В один из субботних вечеров в доме Нины собрался семейный совет. Надо было что-то делать, что-то решать. Было совершенно очевидно, что оставлять происходящее так, как есть, невозможно. Олег громко сокрушался, что он совершеннолетний, а то бы он давно набил морды обидчикам своей сестры. Нина посмотрела на брата и впервые горько пожалела, что он на столько лет ее старше. Борис, испытующе глядя на Лялю, произнес: «Вот тебе, Лялечка, и Родина, наше социалистическое отечество. Мы здесь все одинаково равны и у всех есть одинаковые права». Ляля, никого не слыша, была в своих мыслях. Надо что-то предпринимать. Но что? Она обязательно пойдет к Горшковой и заставит ее вмешаться и прекратить эти безобразия. А иначе она, Ляля, будет жаловаться в Городской отдел народного образования ГорОНО[2] или горисполком. Она это так не оставит. Ляля поставила близких в известность о своем решении и на следующий день пошла в школу.
Горшкова была с Лялей любезна, но не забыла пожаловаться на поведение Нины, которая, такая-сякая, хотела сбежать с урока математики. На все доводы и угрозы Ляли Горшкова ответила, что никто не будет вмешиваться в эти дела и что самое оптимальное было бы – перевести Нину в другую школу.
Нина с радостью восприняла эту новость.

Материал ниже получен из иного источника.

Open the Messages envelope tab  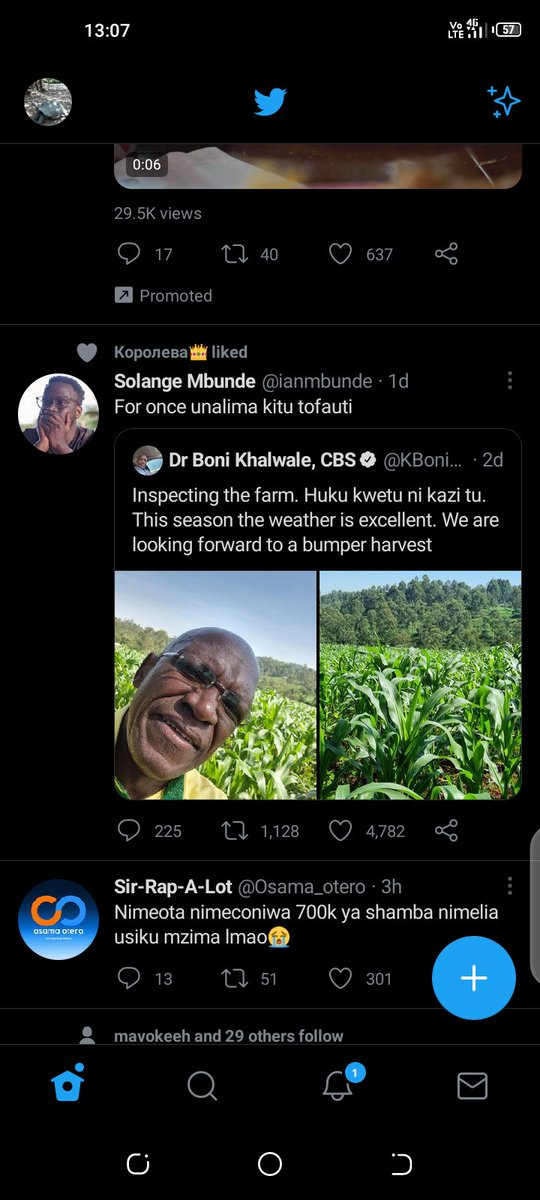tap(472, 1085)
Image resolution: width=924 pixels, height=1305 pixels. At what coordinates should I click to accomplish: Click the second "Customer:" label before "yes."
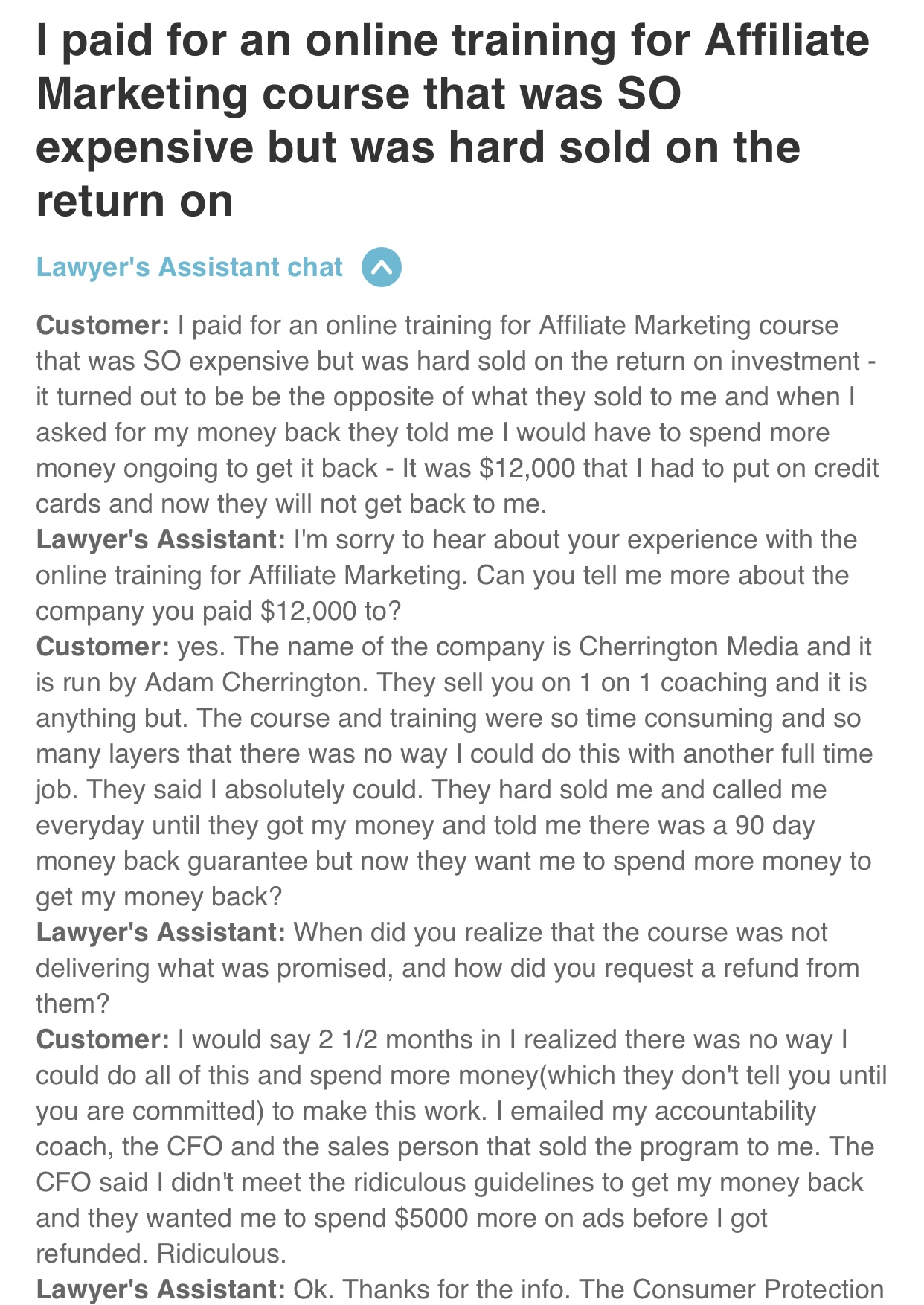pos(103,647)
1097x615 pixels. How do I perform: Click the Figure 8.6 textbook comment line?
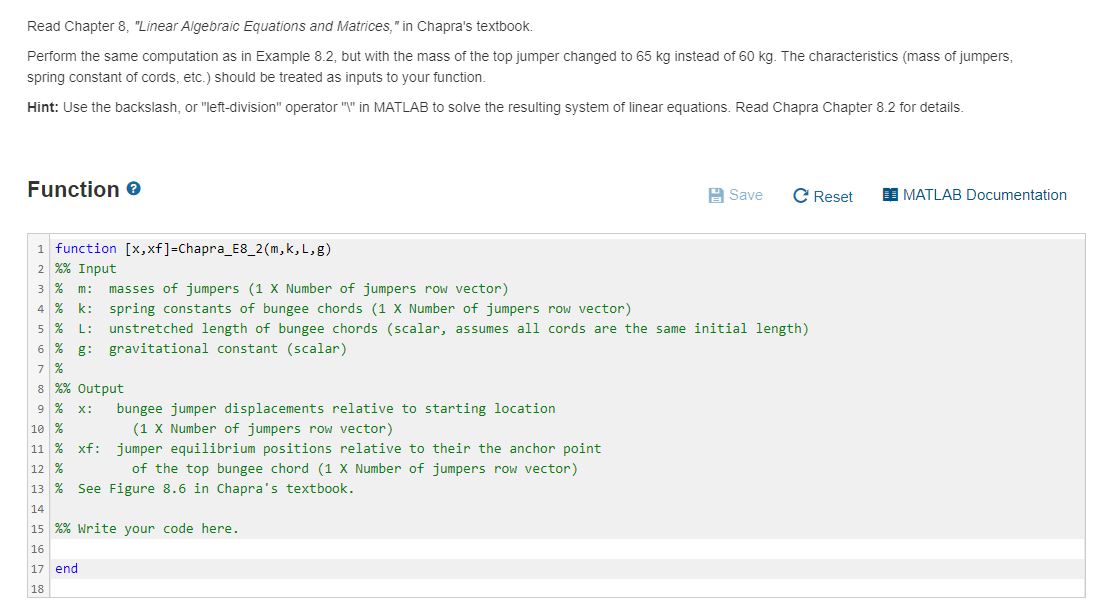click(x=200, y=488)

Конечно, большой вопрос, что ее ждет в новой школе. Но дальше так жить она не может. На следующий день после уроков Нина пришла в кабинет Елены Львовны и поведала ей, что перейдет учиться в другую школу. Елена Львовна печально взглянула на свою ученицу и еще более печально произнесла: «Ты хочешь, чтобы я с ними осталась совсем одна?» Нине стало очень стыдно за свое решение и за свою радость скорого освобождения. Как она, Нина, могла согласиться с мамой? Как она может оставить Елену в классе совсем одну? Она пришла домой и заявила, что никакого перехода в новую школу не будет.